### Do this
Could you copy out the material below word for word, starting at the line that contains "You are a computer-use agent. This" and ending at the end of the material, with both ends included? Leave the pictures out of your answer.

Some records:
· · · · · · ·

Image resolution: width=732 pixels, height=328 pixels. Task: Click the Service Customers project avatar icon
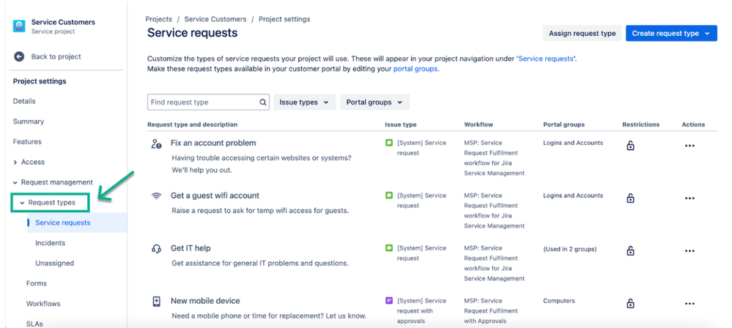click(19, 26)
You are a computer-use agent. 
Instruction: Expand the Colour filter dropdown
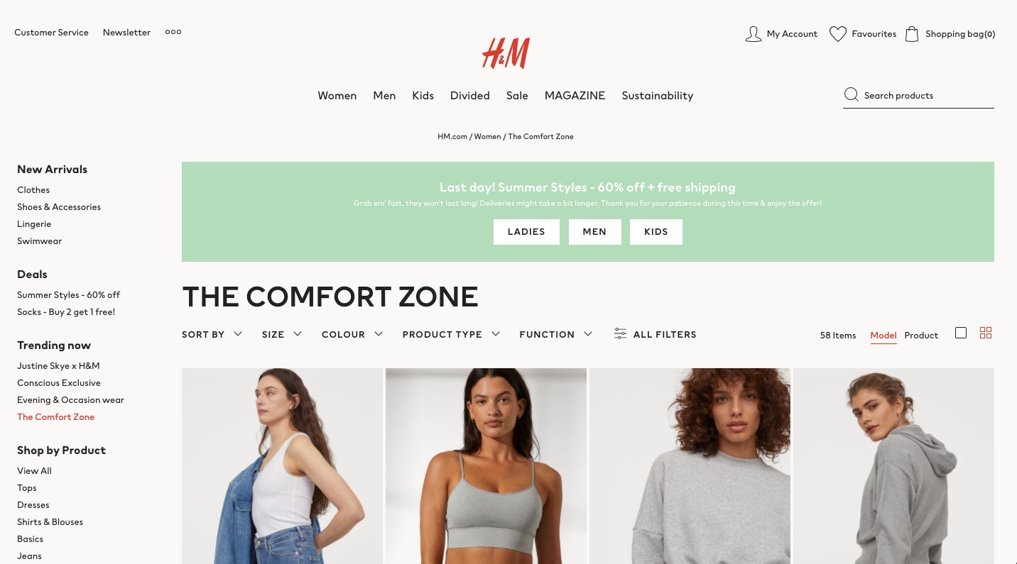[352, 334]
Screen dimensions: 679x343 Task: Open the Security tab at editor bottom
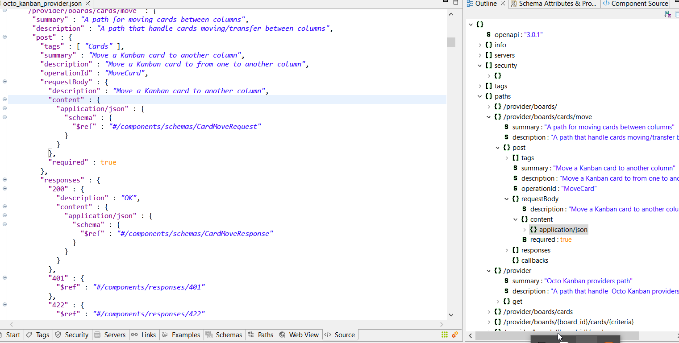pos(71,335)
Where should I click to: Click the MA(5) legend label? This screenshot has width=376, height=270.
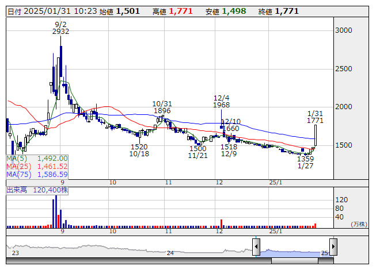[16, 159]
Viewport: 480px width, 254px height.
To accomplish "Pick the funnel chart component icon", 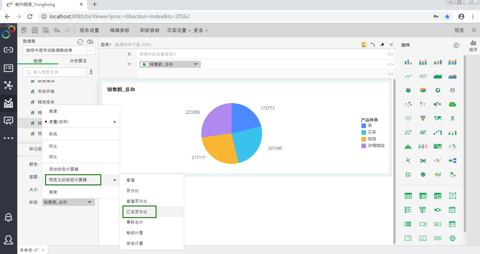I will point(423,118).
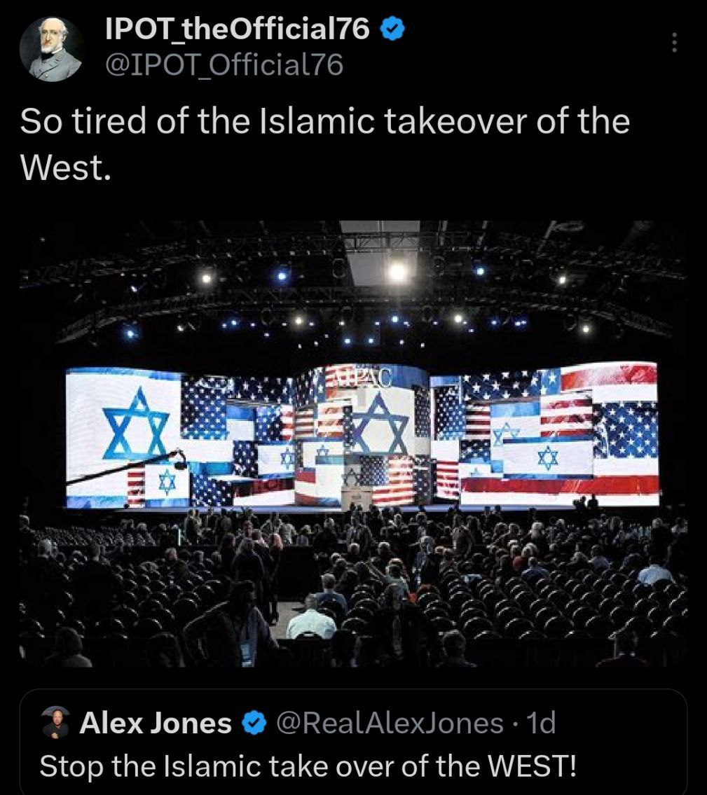Screen dimensions: 707x795
Task: Tap the @RealAlexJones handle
Action: point(390,723)
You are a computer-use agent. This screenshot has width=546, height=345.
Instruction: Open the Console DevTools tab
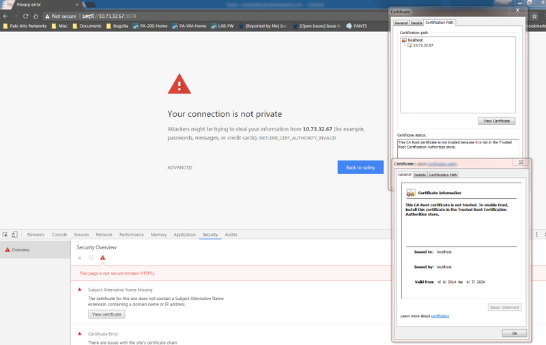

· · · · · · ·

### Answer to this problem
You are a computer-use agent. This screenshot has width=546, height=345.
Instruction: Open the Console DevTools tab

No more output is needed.